One of cancer's well-known hallmarks is DNA damage, yet it's intriguing that DNA damage has been explored as a therapeutic strategy against cancer. Tyrosyl-DNA phosphodiesterase 1, involved in DNA repair from topoisomerase I inhibitors, a chemotherapy class for cancer treatment. Inhibiting TDP1 can increase unresolved Top1 cleavage complexes in cancer cells, inducing DNA damage and cell death. TDP1's catalytic activity depends on His263 and His493 residues. Using molecular simulation, structure-based drug design, and free energy calculation, we identified potential drugs against TDP1. A multi-step screening of medicinal plant compound databases (North Africa, East Africa, Northeast Africa, and South Africa) identified the top four candidates.
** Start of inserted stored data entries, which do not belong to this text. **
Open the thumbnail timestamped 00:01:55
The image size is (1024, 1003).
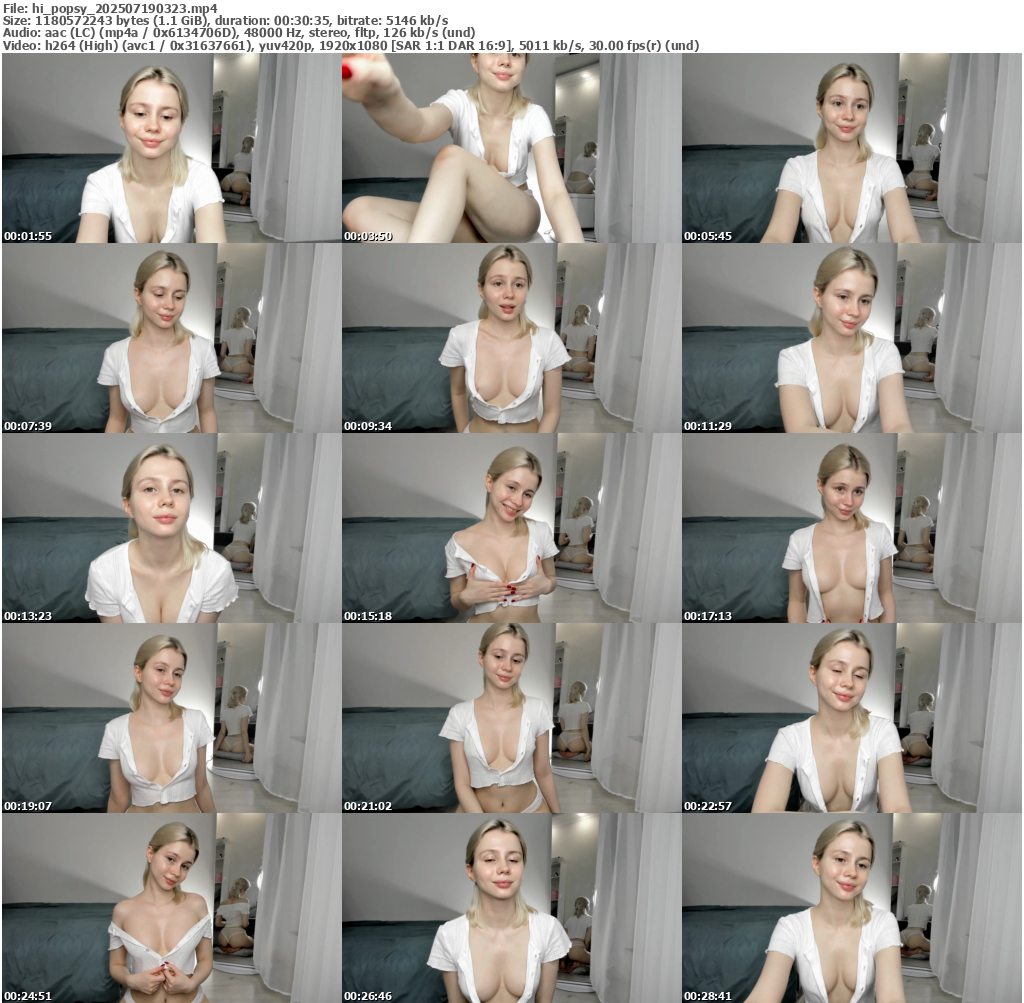[171, 148]
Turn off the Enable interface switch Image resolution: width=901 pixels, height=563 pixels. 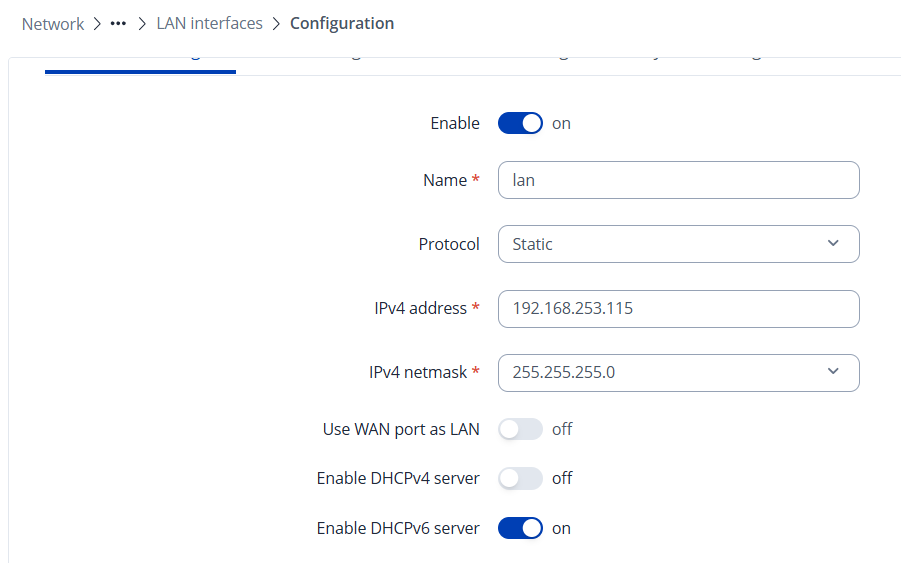[x=520, y=123]
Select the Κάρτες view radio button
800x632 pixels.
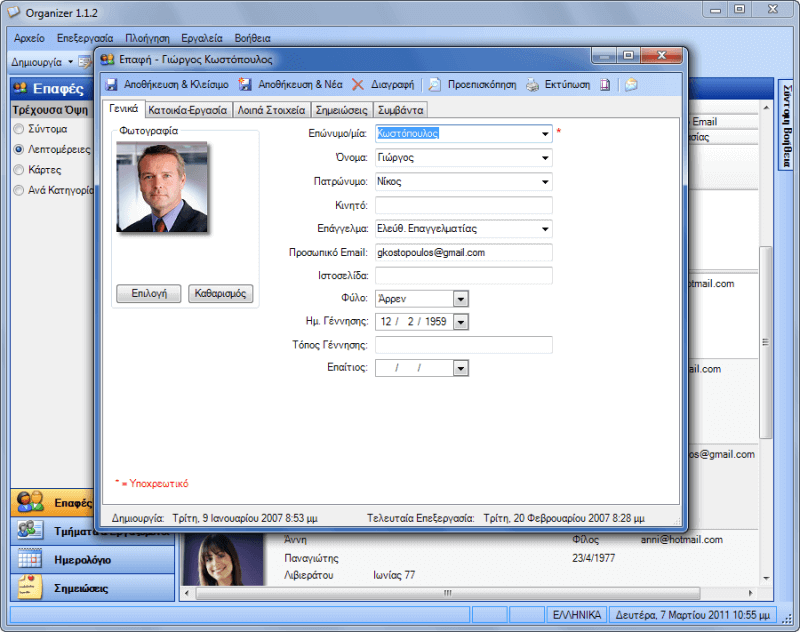(19, 169)
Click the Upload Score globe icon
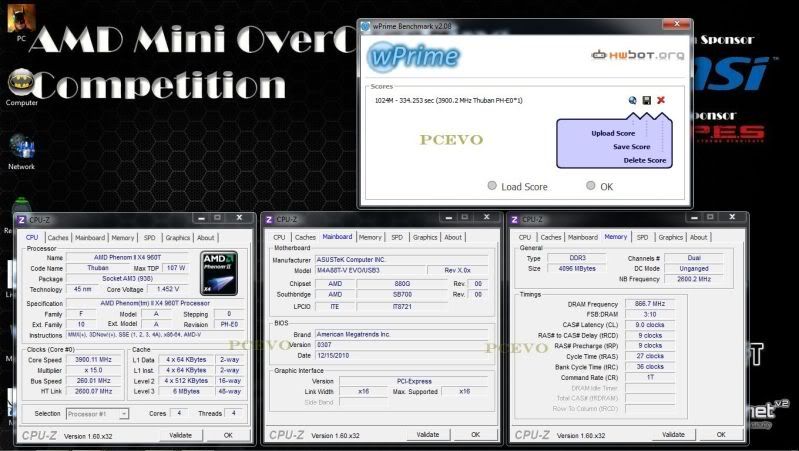Image resolution: width=799 pixels, height=451 pixels. point(633,100)
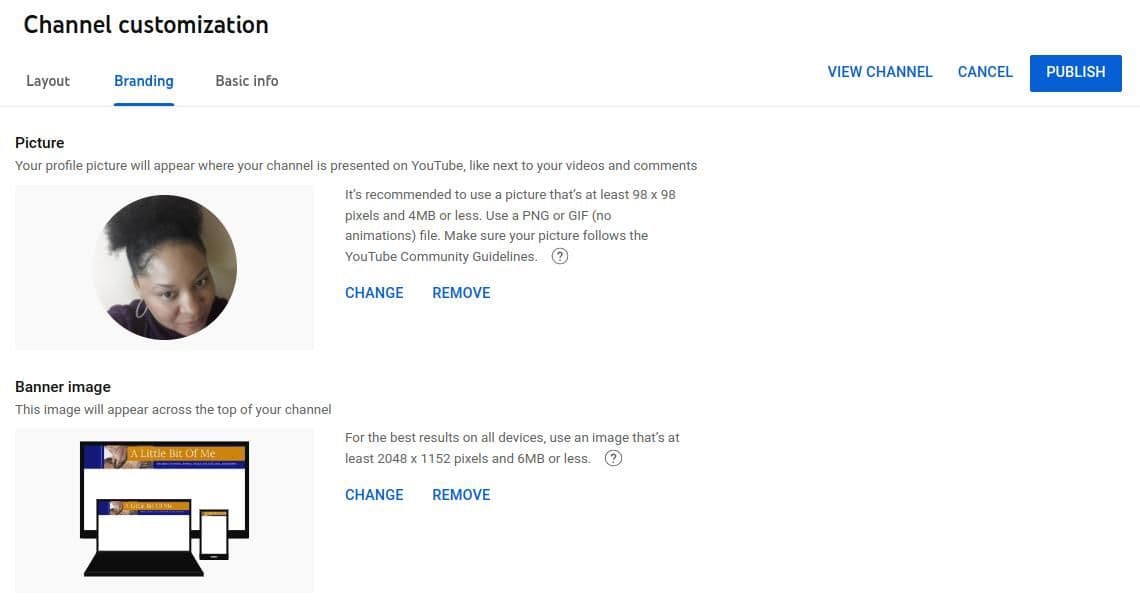The width and height of the screenshot is (1140, 602).
Task: Click the Picture section label
Action: (x=39, y=142)
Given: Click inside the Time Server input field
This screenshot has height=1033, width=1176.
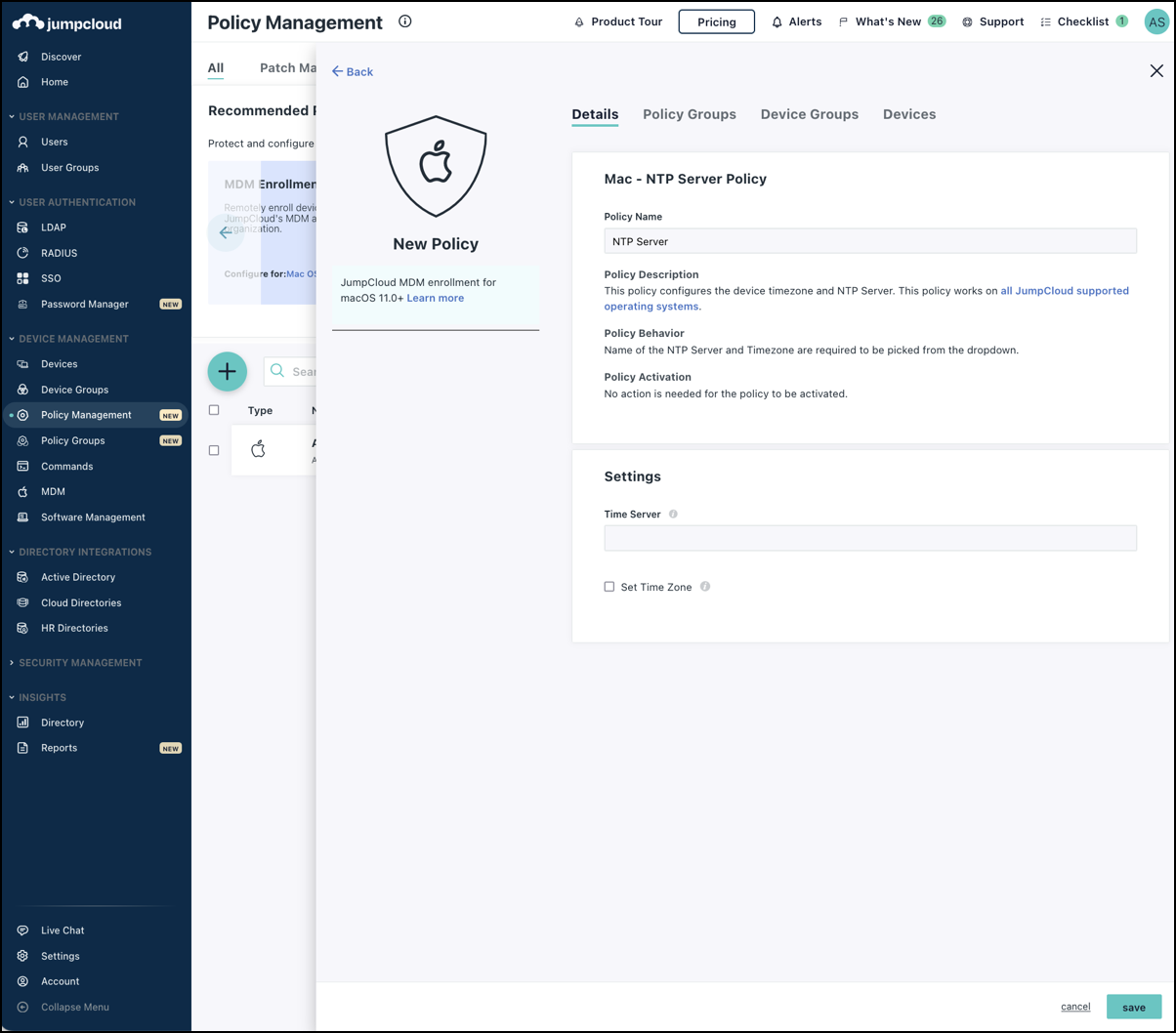Looking at the screenshot, I should [x=869, y=537].
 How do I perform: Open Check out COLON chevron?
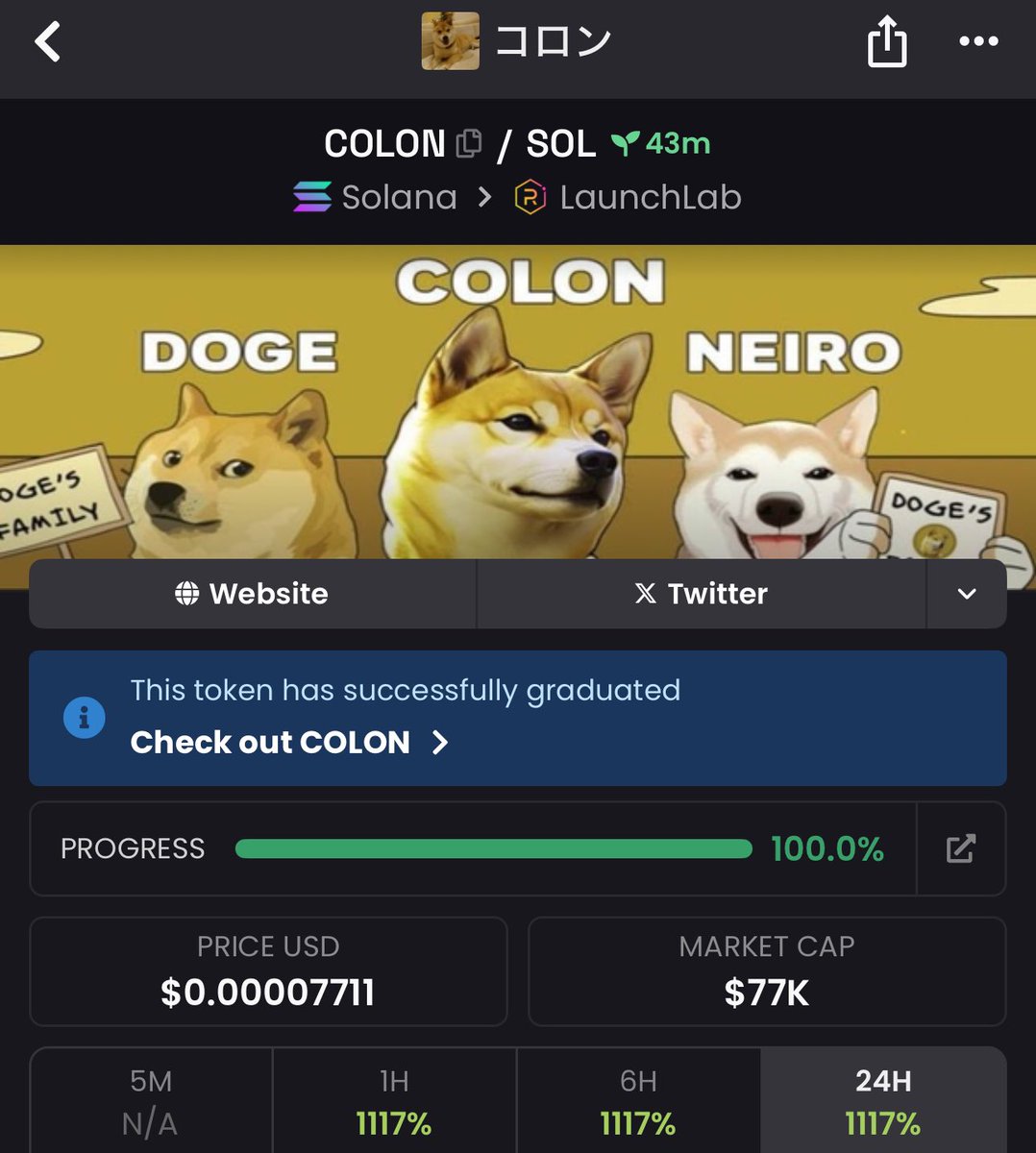tap(440, 742)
Docking scores for top hits 1-4 were -7.76, -7.37, -7.35, and -7.24 kcal/mol. Top hit 3 exhibited the highest potency, forming a strong bonding network with both His263 and His493 residues. All-atoms simulations showed consistent dynamics for top hits 1-4, indicating stability and potential for efficient interaction with interface residues. Minimal fluctuations in residue flexibility suggest these compounds can stabilize internal flexibility upon binding. The binding free energies of -35.11, -36.70, -31.38, and -23.85 kcal/mol were calculated for the top hit 1-4 complexes. Furthermore, the chosen compounds demonstrate outstanding ADMET characteristics, such as excellent water solubility, effective gastrointestinal absorption, and the absence of hepatotoxicity. Cytotoxicity analysis revealed top hit 2 higher probability of activity against 24 cancer cell lines. Our findings suggest that these compounds (top hits 1-4) hold promise for innovative drug therapies, suitable for both in vivo and in vitro experiments.